Data records -
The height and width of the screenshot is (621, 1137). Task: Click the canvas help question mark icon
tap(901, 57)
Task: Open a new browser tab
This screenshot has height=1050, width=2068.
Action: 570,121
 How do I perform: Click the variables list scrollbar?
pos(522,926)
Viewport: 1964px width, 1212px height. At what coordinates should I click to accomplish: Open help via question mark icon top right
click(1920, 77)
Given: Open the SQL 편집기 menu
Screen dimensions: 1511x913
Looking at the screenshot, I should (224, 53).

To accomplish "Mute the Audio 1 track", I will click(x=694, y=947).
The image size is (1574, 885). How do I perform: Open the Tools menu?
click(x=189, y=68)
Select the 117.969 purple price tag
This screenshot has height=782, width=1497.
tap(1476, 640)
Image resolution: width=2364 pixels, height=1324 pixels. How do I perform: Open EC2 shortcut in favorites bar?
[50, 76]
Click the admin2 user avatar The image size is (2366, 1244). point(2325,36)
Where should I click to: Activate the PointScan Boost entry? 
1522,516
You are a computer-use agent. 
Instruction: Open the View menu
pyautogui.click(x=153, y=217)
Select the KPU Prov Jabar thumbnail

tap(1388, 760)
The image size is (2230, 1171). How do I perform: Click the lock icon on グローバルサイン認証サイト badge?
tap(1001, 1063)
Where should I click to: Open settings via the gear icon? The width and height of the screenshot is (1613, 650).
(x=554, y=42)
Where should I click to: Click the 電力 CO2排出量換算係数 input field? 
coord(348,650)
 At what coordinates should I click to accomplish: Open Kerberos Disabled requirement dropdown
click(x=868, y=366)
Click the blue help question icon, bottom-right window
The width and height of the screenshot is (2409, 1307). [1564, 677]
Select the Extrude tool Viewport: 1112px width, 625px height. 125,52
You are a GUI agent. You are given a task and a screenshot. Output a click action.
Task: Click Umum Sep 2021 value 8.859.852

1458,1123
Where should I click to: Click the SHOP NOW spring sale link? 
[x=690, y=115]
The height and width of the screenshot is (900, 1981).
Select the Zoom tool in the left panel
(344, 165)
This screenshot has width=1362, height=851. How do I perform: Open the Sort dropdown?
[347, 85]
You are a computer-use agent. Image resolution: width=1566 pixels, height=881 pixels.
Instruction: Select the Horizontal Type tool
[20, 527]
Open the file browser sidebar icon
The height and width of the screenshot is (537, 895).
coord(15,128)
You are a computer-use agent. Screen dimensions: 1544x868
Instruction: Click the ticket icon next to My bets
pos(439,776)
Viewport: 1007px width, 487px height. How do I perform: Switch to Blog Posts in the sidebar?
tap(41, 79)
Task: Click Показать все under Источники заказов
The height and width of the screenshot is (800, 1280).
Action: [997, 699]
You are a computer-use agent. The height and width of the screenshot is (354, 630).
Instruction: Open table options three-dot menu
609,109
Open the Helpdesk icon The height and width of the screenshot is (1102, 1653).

Activity - Your reply must be the entries above, returned word for word.

Written answer -
The height and width of the screenshot is (621, 1137). Task: Click the canvas help question mark icon
tap(901, 57)
Task: Open a new browser tab
This screenshot has height=1050, width=2068.
Action: 570,121
 How do I perform: Click the variables list scrollbar?
pos(522,926)
Viewport: 1964px width, 1212px height. At what coordinates should I click to accomplish: Open help via question mark icon top right
click(1920, 77)
Given: Open the SQL 편집기 menu
Screen dimensions: 1511x913
Looking at the screenshot, I should (224, 53).

To accomplish "Mute the Audio 1 track", I will click(x=694, y=947).
The image size is (1574, 885). How do I perform: Open the Tools menu?
click(x=189, y=68)
Select the 117.969 purple price tag
This screenshot has height=782, width=1497.
tap(1476, 640)
Image resolution: width=2364 pixels, height=1324 pixels. How do I perform: Open EC2 shortcut in favorites bar?
[50, 76]
Click the admin2 user avatar The image size is (2366, 1244). point(2325,36)
Where should I click to: Activate the PointScan Boost entry? 
1522,516
You are a computer-use agent. 
Instruction: Open the View menu
pyautogui.click(x=153, y=217)
Select the KPU Prov Jabar thumbnail

tap(1388, 760)
The image size is (2230, 1171). How do I perform: Click the lock icon on グローバルサイン認証サイト badge?
tap(1001, 1063)
Where should I click to: Open settings via the gear icon? The width and height of the screenshot is (1613, 650).
(x=554, y=42)
Where should I click to: Click the 電力 CO2排出量換算係数 input field? 
coord(348,650)
 At what coordinates should I click to accomplish: Open Kerberos Disabled requirement dropdown
click(x=868, y=366)
Click the blue help question icon, bottom-right window
The width and height of the screenshot is (2409, 1307). [1564, 677]
Select the Extrude tool Viewport: 1112px width, 625px height. 125,52
You are a GUI agent. You are given a task and a screenshot. Output a click action.
Task: Click Umum Sep 2021 value 8.859.852

1458,1123
Where should I click to: Click the SHOP NOW spring sale link? 
[x=690, y=115]
The height and width of the screenshot is (900, 1981).
Select the Zoom tool in the left panel
(344, 165)
This screenshot has width=1362, height=851. How do I perform: Open the Sort dropdown?
[347, 85]
You are a computer-use agent. Image resolution: width=1566 pixels, height=881 pixels.
Instruction: Select the Horizontal Type tool
[20, 527]
Open the file browser sidebar icon
The height and width of the screenshot is (537, 895).
coord(15,128)
You are a computer-use agent. Screen dimensions: 1544x868
Instruction: Click the ticket icon next to My bets
pos(439,776)
Viewport: 1007px width, 487px height. How do I perform: Switch to Blog Posts in the sidebar?
tap(41, 79)
Task: Click Показать все under Источники заказов
The height and width of the screenshot is (800, 1280).
Action: [997, 699]
You are a computer-use agent. The height and width of the screenshot is (354, 630).
Instruction: Open table options three-dot menu
609,109
Open the Helpdesk icon The height and width of the screenshot is (1102, 1653).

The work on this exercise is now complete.